== WHAT THE TASK ASKS ==
Search the records below for the word "computer" and show every line where it occurs.

[Opening EXCERPTED RECORDS section]

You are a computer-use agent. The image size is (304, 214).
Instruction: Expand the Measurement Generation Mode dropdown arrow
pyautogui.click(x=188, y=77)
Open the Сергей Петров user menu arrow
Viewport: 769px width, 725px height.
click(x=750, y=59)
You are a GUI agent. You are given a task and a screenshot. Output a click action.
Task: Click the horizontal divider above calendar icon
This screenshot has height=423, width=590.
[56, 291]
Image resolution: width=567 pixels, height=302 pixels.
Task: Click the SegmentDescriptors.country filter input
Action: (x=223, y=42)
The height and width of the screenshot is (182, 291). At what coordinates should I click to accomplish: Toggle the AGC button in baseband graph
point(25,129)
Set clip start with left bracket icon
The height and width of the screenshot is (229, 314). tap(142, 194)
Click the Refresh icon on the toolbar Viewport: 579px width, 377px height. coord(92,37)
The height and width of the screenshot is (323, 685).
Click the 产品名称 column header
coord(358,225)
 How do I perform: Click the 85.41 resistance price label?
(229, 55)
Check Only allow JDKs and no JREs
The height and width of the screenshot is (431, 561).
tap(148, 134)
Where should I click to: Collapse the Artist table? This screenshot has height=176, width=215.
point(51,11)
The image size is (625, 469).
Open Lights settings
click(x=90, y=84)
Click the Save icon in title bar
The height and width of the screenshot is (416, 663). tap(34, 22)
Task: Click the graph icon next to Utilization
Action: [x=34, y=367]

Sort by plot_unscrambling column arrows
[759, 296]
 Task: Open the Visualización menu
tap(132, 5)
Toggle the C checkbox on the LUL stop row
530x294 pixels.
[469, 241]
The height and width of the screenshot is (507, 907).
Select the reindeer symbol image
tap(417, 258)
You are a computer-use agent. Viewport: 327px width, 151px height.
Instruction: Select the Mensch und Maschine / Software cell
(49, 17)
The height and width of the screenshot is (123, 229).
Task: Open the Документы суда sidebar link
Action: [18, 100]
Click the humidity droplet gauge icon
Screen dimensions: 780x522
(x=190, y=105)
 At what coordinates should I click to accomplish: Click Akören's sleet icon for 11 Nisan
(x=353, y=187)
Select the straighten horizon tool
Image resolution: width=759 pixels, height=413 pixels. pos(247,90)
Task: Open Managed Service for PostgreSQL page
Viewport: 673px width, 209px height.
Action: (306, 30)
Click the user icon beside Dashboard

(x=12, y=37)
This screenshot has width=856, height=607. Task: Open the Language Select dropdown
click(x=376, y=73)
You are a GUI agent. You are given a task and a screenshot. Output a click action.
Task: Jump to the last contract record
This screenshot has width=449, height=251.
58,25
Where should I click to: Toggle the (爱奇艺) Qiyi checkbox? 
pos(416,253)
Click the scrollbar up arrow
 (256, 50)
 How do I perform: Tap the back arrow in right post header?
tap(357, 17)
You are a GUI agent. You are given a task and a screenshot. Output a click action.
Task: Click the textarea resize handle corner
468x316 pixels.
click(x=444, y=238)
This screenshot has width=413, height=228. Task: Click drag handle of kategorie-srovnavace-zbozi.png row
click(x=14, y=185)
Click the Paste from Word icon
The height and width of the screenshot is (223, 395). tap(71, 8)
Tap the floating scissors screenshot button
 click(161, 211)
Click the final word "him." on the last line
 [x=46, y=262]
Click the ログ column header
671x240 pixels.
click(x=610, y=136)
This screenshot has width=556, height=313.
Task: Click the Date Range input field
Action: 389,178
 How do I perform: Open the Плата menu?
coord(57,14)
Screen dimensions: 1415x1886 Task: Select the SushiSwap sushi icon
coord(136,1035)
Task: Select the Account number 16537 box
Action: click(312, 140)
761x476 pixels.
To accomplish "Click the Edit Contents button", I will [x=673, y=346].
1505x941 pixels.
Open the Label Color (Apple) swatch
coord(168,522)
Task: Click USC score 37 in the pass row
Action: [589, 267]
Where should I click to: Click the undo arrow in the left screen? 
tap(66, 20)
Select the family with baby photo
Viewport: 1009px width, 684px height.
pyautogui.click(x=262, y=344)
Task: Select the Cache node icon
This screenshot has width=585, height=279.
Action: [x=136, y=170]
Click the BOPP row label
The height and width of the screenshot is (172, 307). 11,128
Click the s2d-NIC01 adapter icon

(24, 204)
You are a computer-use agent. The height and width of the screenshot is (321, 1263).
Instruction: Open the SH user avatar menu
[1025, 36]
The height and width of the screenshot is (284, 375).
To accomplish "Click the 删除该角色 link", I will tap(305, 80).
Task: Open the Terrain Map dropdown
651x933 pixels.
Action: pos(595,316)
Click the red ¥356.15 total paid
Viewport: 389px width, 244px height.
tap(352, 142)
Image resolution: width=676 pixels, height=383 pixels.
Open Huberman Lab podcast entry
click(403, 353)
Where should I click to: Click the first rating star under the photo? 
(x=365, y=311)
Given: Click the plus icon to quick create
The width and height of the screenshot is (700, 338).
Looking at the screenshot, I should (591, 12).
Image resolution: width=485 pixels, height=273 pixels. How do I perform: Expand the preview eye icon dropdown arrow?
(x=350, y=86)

[Closing EXCERPTED RECORDS section]

== SOLVED EXERCISE ==
You are a computer-use agent. The image size is (304, 214).
You are a computer-use agent. Viewport: 327px width, 151px height.
You are a computer-use agent. The height and width of the screenshot is (321, 1263).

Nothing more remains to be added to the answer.